◆ **SELECTED PASSAGE**
━━━━━━

After yet another evening of being thrown under the bus, it is high time that women’s organizations drastically change their approach!

Women in the Democratic Party have been taken for granted and have lost their bargaining power as a result. Ladies, this is business, plain and simple, and what it comes down to this: We can no longer work with only one political party: that is “speaking.” Women’s organizations must learn to “negotiate” and establish dialogues with all political parties. Party exclusivity is why women’s organizations are failing in their missions to protect their members and their members’ interests. Women’s organizations must become non-partisan immediately.

Last night (November 10th), our Congress, under the leadership of Speaker Pelosi primarily and President Obama secondarily, approved a health care bill that does not include funding for abortion. What did they gain for this concession? Nothing. Still, 39 blue dog Democrats voted against the bill. There is no better indication of how little bargaining power organizations such as NARAL and Planned Parenthood currently have thanks to their efforts with one party.

The organizations and religious groups that are against abortion have amply made their case with the Democratic leaders. The DNC Chair is anti-choice. Half our country does not know whether President Obama is pro-choice.

━━━━━━

◆ **STATED TASK 1**
Return the part of the op-ed on women's organizations between "The organizations and" and "Obama is pro-choice.", inclusive.
◆ **STATED TASK 2**
According to the op-ed on women's organizations, why are these organizations failing in their missions to protect their members and their members' interests? Answer in one to three sentences.

◆ **SUPPLIED MATERIAL**

━━━━━━

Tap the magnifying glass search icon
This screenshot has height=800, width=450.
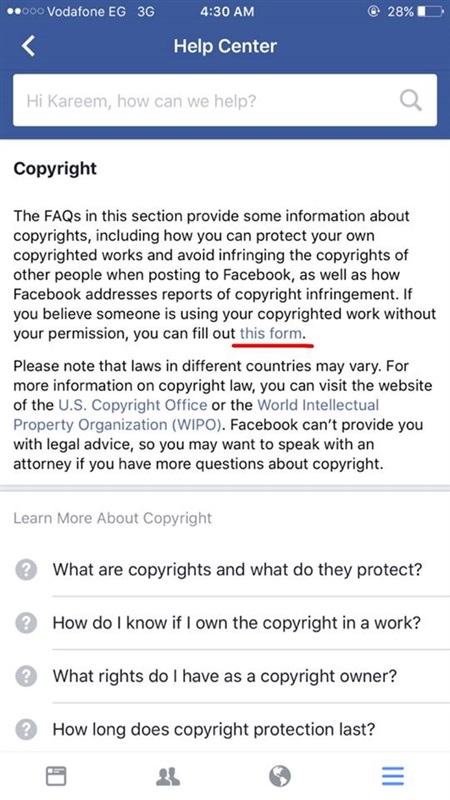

━━━━━━

◆ **FULL ANSWER 1**
The organizations and religious groups that are against abortion have amply made their case with the Democratic leaders. The DNC Chair is anti-choice. Half our country does not know whether President Obama is pro-choice.

◆ **FULL ANSWER 2**
The op-ed blames party exclusivity. Because they work with only one political party, women in the Democratic Party have been taken for granted and have lost their bargaining power. It says the organizations must negotiate with all political parties and become non-partisan immediately.